When comparing with other countries including the UK, Netherlands, and Australia [30], where data retrieved from general practice represents a rich source of information, in Ireland due to the low level of diagnostic coding, the quality of data collected remains poor [34, 42]. Previous research demonstrated that additional extensive training in computer use and coding principles of practice staff could contribute to a better quality of coding [12, 42]. Currently in Ireland, there is no formal training of GPs regarding computer use or diagnostic coding. Therefore, proficiency in this area depends on the motivation of individual GPs and priorities towards coding which are established on an individual practice level. The limitations of some of the existing practice management systems and coding schemas may also contribute  to lower than desired coding levels [18, 34].

Strengths and limitations

The results of the study have identified significantly low levels of diagnostic coding of chronic diseases and could serve to bolster the development of future health policies with more focus on the improvement of the validity of diagnostic coding in general practice.

The study sample consisted of six general practices, which limits its representativeness.
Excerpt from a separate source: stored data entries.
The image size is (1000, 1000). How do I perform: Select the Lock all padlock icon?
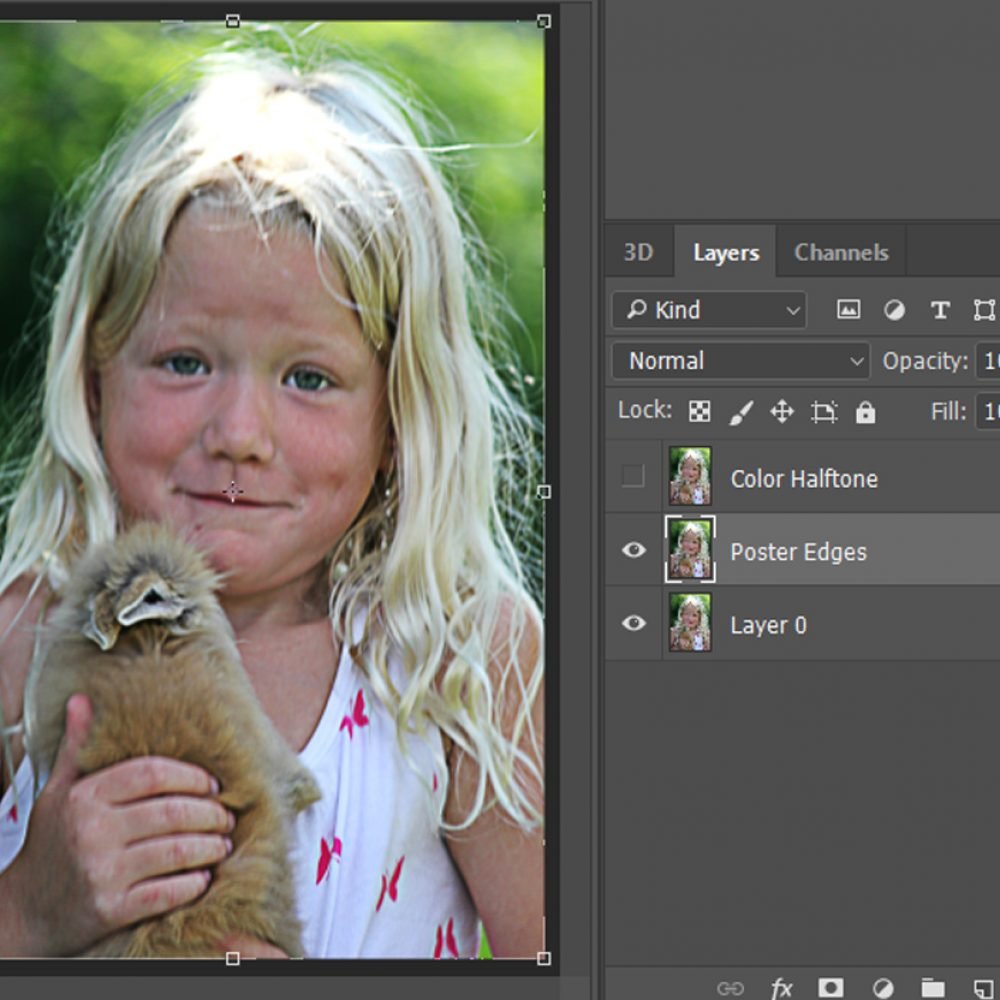click(x=866, y=411)
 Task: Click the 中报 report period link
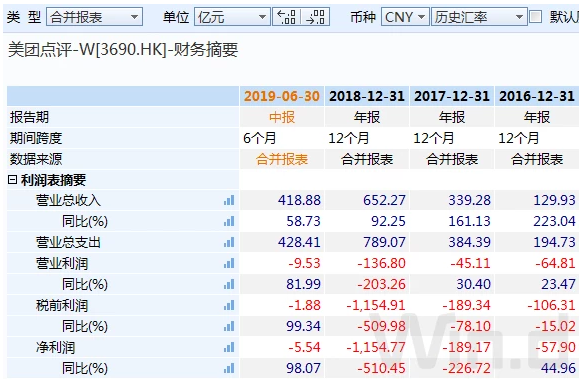coord(282,118)
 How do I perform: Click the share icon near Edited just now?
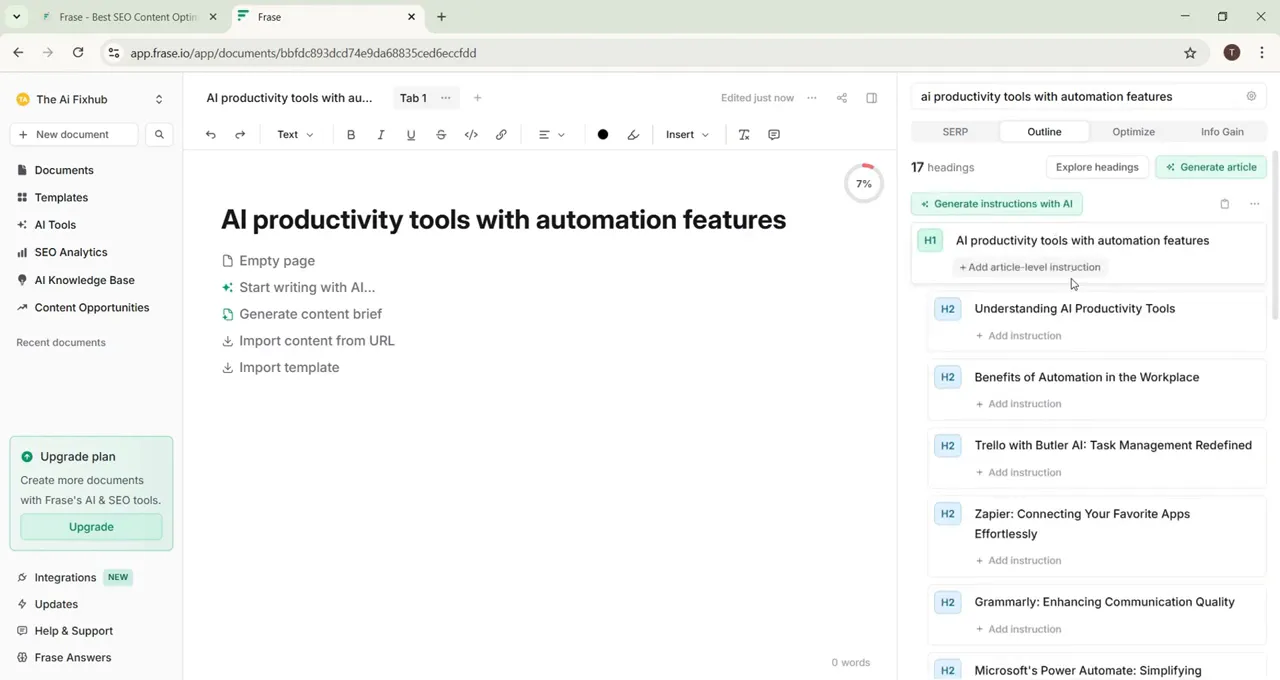tap(842, 98)
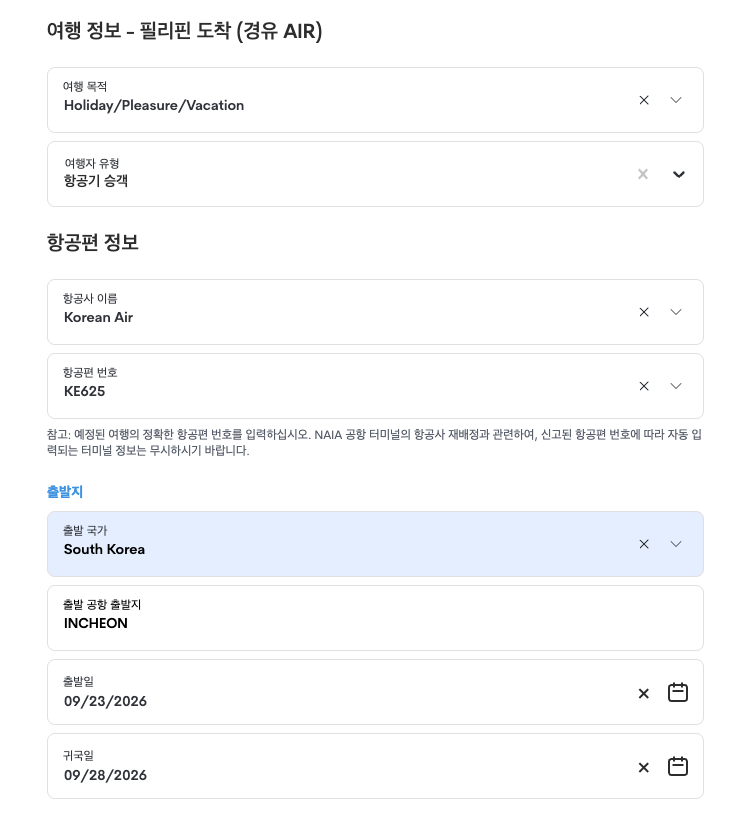754x815 pixels.
Task: Open the calendar picker for 출발일
Action: point(678,692)
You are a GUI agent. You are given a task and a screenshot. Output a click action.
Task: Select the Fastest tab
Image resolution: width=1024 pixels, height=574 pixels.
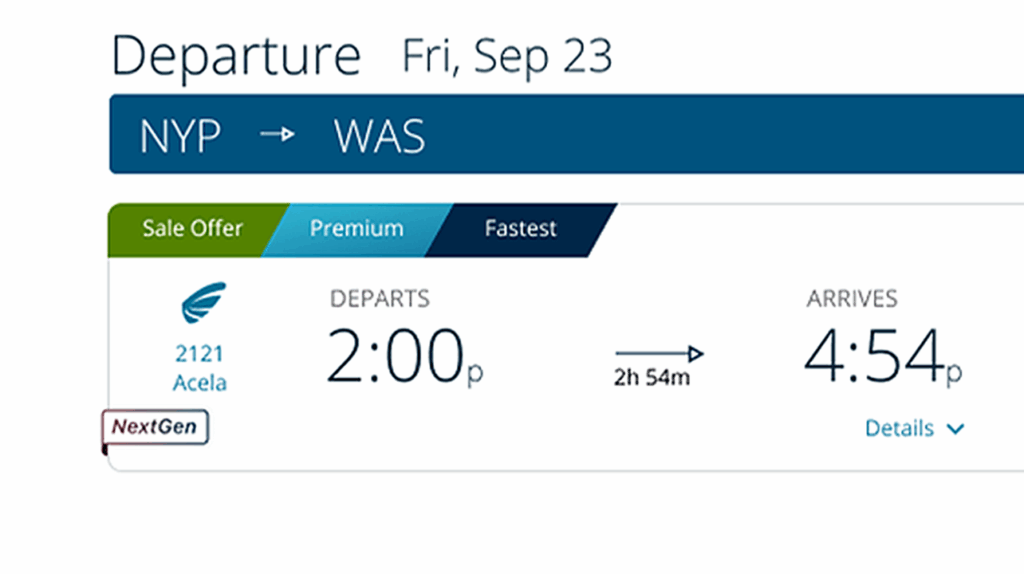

Originally, we intended to include a larger number of general practices; however, difficulties were experienced uploading data from some of the practice management software systems. Therefore, only practices from one PMS system managed to upload their data and were included in the study. The impact of this on coding rates within practices is unknown.
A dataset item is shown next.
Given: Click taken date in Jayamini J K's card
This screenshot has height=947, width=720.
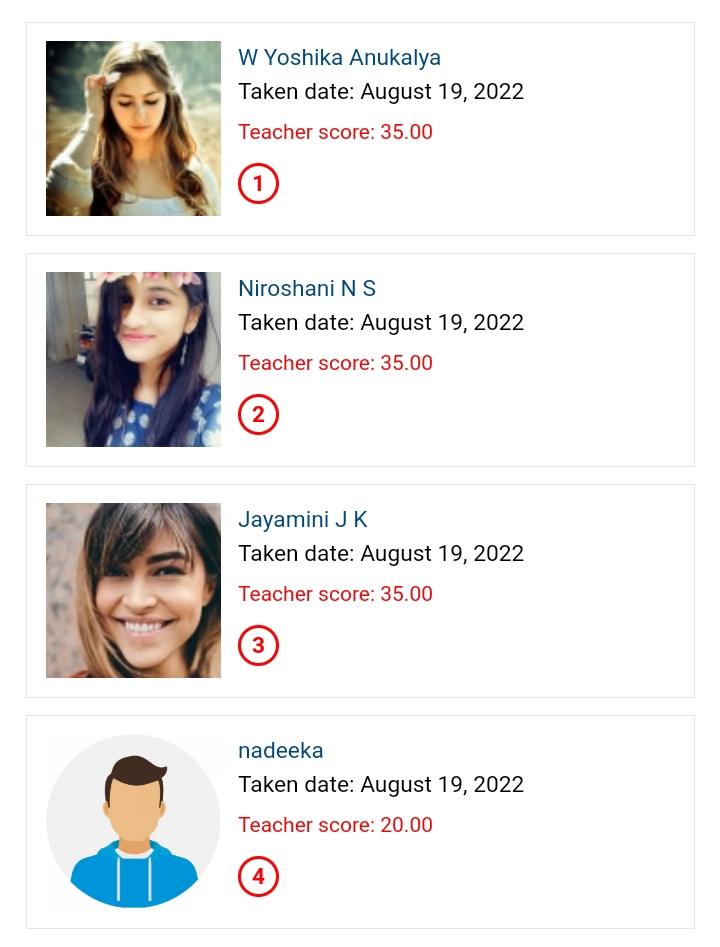Looking at the screenshot, I should (381, 554).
Self-selection bias could also be applicable to our study since there is a possibility that the participants may have had a special interest in the topic and therefore might be more likely than the average GP to recognise, diagnose, and code chronic diseases.

Conclusion

Persistent under-coding leads to an underestimation of the burden of chronic diseases. Improving the validity of diagnostic coding should be a priority in order to provide more accurate prevalence and impact data. Training in data recording and coding principles for practice staff is required. Reimbursement and training for general practices to regularly and accurately maintain patients’ electronic records would contribute to adequate monitoring of chronic conditions and better identification of at-risk groups. However, data recording should not become an end in itself but a means to monitor patient-related factors and the impact of interventions. The reporting functions in GP practice management software systems are insufficient for research and audit purposes—this needs to be considered when designing national IT infrastructure for the health system. As new chronic disease programmes are developed, the data requirements will change, and the PMS systems used by GPs must be able to accommodate these.